La jeune autrice qui a déjà une belle expérience du théâtre, a une envie d’en découdre avec le monde actuel  et où enfin, les femmes pourraient se reproduire sans le sperme des hommes. Enfin rayée une fois pour toutes de la terre, la prédominance des mâles politiques,  le machisme du clergé catholique exclusivement masculin, encore d’une redoutable puissance en Pologne, Amérique du Sud, etc.) Pas mal vu…
Mais cette théâtralité avec brouillage permanent entre réalité et fiction, non-jeu et interprétation,  vrai et faux, vie des acteurs réels et personnages, est souvent un peu datée  et le texte part un peu dans tous les sens.

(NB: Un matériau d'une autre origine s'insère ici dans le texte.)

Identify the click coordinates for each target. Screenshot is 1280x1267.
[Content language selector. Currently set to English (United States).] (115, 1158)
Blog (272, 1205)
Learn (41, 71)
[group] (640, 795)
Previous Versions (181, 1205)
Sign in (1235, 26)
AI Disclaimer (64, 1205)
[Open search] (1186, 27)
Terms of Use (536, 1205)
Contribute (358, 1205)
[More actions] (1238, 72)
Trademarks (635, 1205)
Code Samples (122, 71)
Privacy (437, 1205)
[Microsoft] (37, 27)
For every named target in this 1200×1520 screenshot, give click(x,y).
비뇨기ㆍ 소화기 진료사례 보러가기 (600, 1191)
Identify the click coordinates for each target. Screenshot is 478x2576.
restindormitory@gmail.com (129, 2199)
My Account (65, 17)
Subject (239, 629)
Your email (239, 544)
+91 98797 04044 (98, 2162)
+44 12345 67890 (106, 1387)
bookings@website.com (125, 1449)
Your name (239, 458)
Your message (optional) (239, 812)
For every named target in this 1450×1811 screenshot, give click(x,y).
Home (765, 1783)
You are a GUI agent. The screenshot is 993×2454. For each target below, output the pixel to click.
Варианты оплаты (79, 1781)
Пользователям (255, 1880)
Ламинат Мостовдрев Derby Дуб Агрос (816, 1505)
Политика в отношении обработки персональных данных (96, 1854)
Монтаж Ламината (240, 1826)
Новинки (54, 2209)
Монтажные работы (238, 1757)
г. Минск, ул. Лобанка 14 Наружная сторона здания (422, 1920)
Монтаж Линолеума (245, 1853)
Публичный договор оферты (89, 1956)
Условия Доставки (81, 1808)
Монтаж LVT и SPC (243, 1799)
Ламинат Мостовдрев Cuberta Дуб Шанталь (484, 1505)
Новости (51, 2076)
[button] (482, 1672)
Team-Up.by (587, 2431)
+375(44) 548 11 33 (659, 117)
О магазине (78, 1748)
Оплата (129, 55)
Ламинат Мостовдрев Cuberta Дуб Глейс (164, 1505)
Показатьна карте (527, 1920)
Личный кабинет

Louise Dupuis brouille constamment les pistes avec un malin plaisir en passant sans arrêt d’une histoire à une autre. Et elle sait diriger ses acteurs et créer des personnages comme ce jeune Jean-Luc Mélenchon volontairement  pas crédible mais en même temps si touchant en intellectuel paumé. Ou cette jeune apprentie-comédienne, plus vraie que nature. Et
on sent poindre une certaine tendresse entre Julien et Louise.
Cette apologie du féminisme n’est pas toujours convaincante mais 
Ariel, d’un milieu social défavorisé, qui n’est jamais allée au théâtre, a une belle clairvoyance sur la domination de Julien et Thomas, mais aussi de Louise. Et la jeune actrice est impressionnante de colère et de volonté pour mettre à bas la société masculine et une hétérosexualité violente.
Côté mise en scène, Louise Dupuis qui joue Louise sait y faire: précision, sensibilité, gestion de l’espace et du temps, remarquable direction d’acteurs… Si elle avait pu nous épargner quelques inutiles rafales de fumigène (seulement le deuxième d’une semaine qui n’est pas finie, cela aurait été encore mieux mais bon!) Nous aimerions bien revoir un travail d’elle sur le texte d’un grand auteur : elle  prouve ici  qu’elle en a les moyens.

 Philippe du Vignal

Ce spectacle a été joué les 22, 23 et 24 novembre, à l’Atalante, place Charles Dullin, Paris (XVIII ème).
Le festival continue avec Monad de Gabriel Tur, du 29 novembre au 1er décembre; Tomber dans les arbres de Camille Plocki par la compagnie de la Hutte, du 6 au 8 décembre; Adèle Choubard par la compagnie Adèle Bazar 7 jours du 13 au 15 décembre; L’Enfant sauvage par  la compagnie Hums,  du 20 au 22 décembre.